Hint: A very simple fix (discussed in Lab 2) is to use a pretrained CNN model. The pretrained model could be trained on any dataset (eg Imagenet) and the first few layers of the same can be directly used for this task.

### You are encouraged to try out different pretrained models like ResNet/VGG/AlexNet and see how the performance improves. Do all the models result in similar accuracy?


When the number of data points is fixed, there are several strategies to improve the performance of the model.

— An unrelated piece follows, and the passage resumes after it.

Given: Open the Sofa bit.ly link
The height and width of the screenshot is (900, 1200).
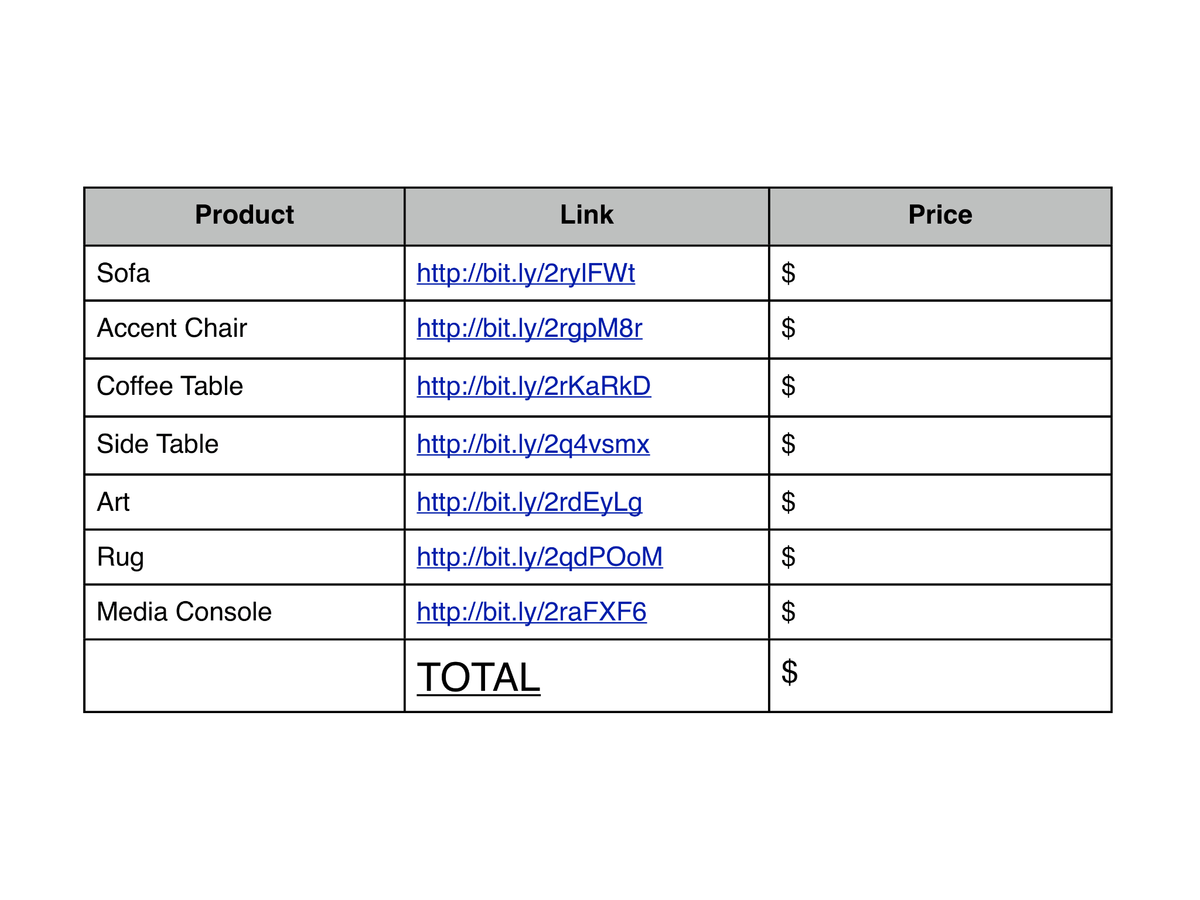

One of them is using Pretrained Models.

In [None]:

##bonus task
import torch.optim as optim
import torchvision.models as models
from torchvision.datasets import CIFAR10

# Check whether GPU is available or not if availaible then set device
device = torch.device("cuda" if torch.cuda.is_available() else "cpu")

# Define transformations to apply to the images
transform = transforms.Compose([
    transforms.ToTensor(),
    transforms.Normalize((0.5, 0.5, 0.5), (0.5, 0.5, 0.5))
])

In [26]:
# Load CIFAR10 dataset
train_dataset = CIFAR10(root='./data', train=True, download=True, transform=transform)
test_dataset = CIFAR10(root='./data', train=False, download=True, transform=transform)

# Define the dataloaders
batch_size = 64
train_loader = DataLoader(train_dataset, batch_size=batch_size, shuffle=True, num_workers=4)
test_loader = DataLoader(test_dataset, batch_size=batch_size, num_workers=4)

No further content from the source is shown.